Use of a stent graft for acute dissection has problems, such as the risk of intimal damage or selection of size, and is controversial [18, 19], but we want to emphasize that direct sizing through an incision in the aortic arch is very important. We insert a ball-shaped valve sizer into the true lumen of the descending aorta from the transverse incision under transesophageal ultrasound guidance and choose the correct size. Therefore, we have stent grafts of each size always ready. We minimize the danger of intimal damage by inserting a stent graft of the exact size under circulatory arrest, and have not experienced any new intimal tears after stent grafting so far during long-term follow-up. We only have experience of stent grafting for Marfan's syndrome in 1 case, and the long-term prognosis is unknown, so it seems that use of a stent graft for such patients needs careful consideration.

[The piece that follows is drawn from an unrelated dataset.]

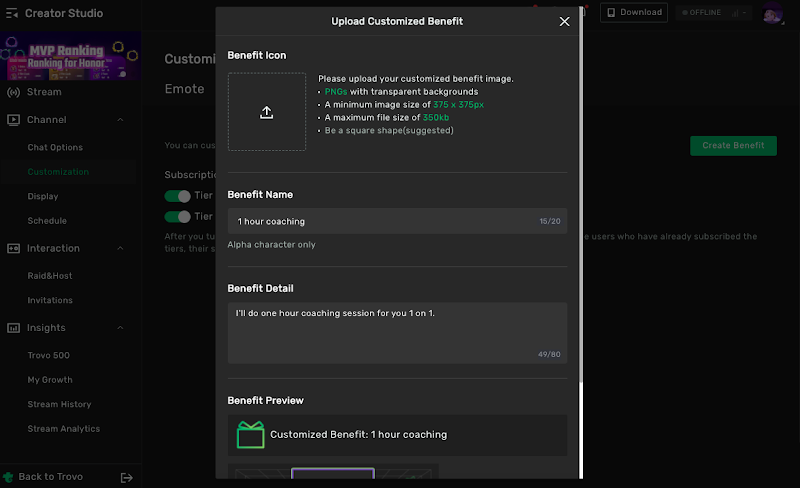Click the green gift icon in Benefit Preview
This screenshot has width=800, height=488.
(250, 435)
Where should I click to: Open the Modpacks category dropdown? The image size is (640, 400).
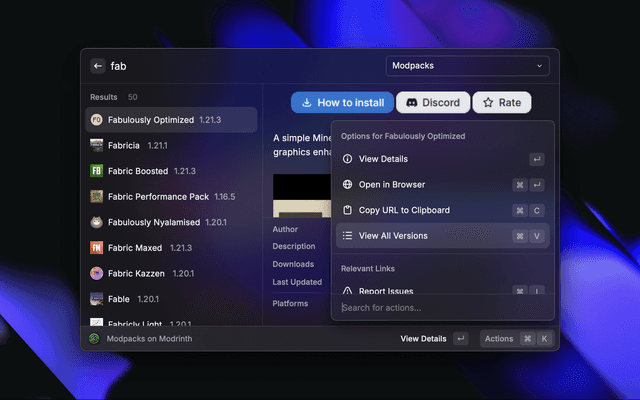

The risk of paraplegia caused by sacrificing the spinal arteries must be considered when a long synthetic vascular graft is inserted into the descending thoracic aorta. However, a recent report indicated that use of stent grafts for a true aneurysm causes most paraplegia, and obstruction or embolism of intercostal arteries by debris plays a role [20]. The importance of perfusion into the left subclavian artery is emphasized. Nevertheless, intercostal arteries are often patent after acute dissection, and it seems likely that blood flow occurs through reentry as shown by our computed tomography data even if the intercostal arteries have been dissected. In cases where many pairs of intercostal artery have been dissected, however, we plan to prevent delayed paraplegia by maintaining the blood pressure rather high to encourage early thrombosis of the false lumen due to compression by the stent graft.
Limitations of the Study
This is a retrospective study, and not randomized. The operative procedure of AHR or FET was finally selected by the surgeon in large measure based on the patient's age and preoperative comorbidities. A prospective and randomized study would be required to evaluate the precise advantage of FET for acute type A aortic dissection.
In conclusion, it is possible to perform extensive primary repair of the thoracic aorta for acute type A aortic dissection with relative safety by the FET technique. Moreover, the FET technique may reduce the necessity for further operations to manage a residual false lumen.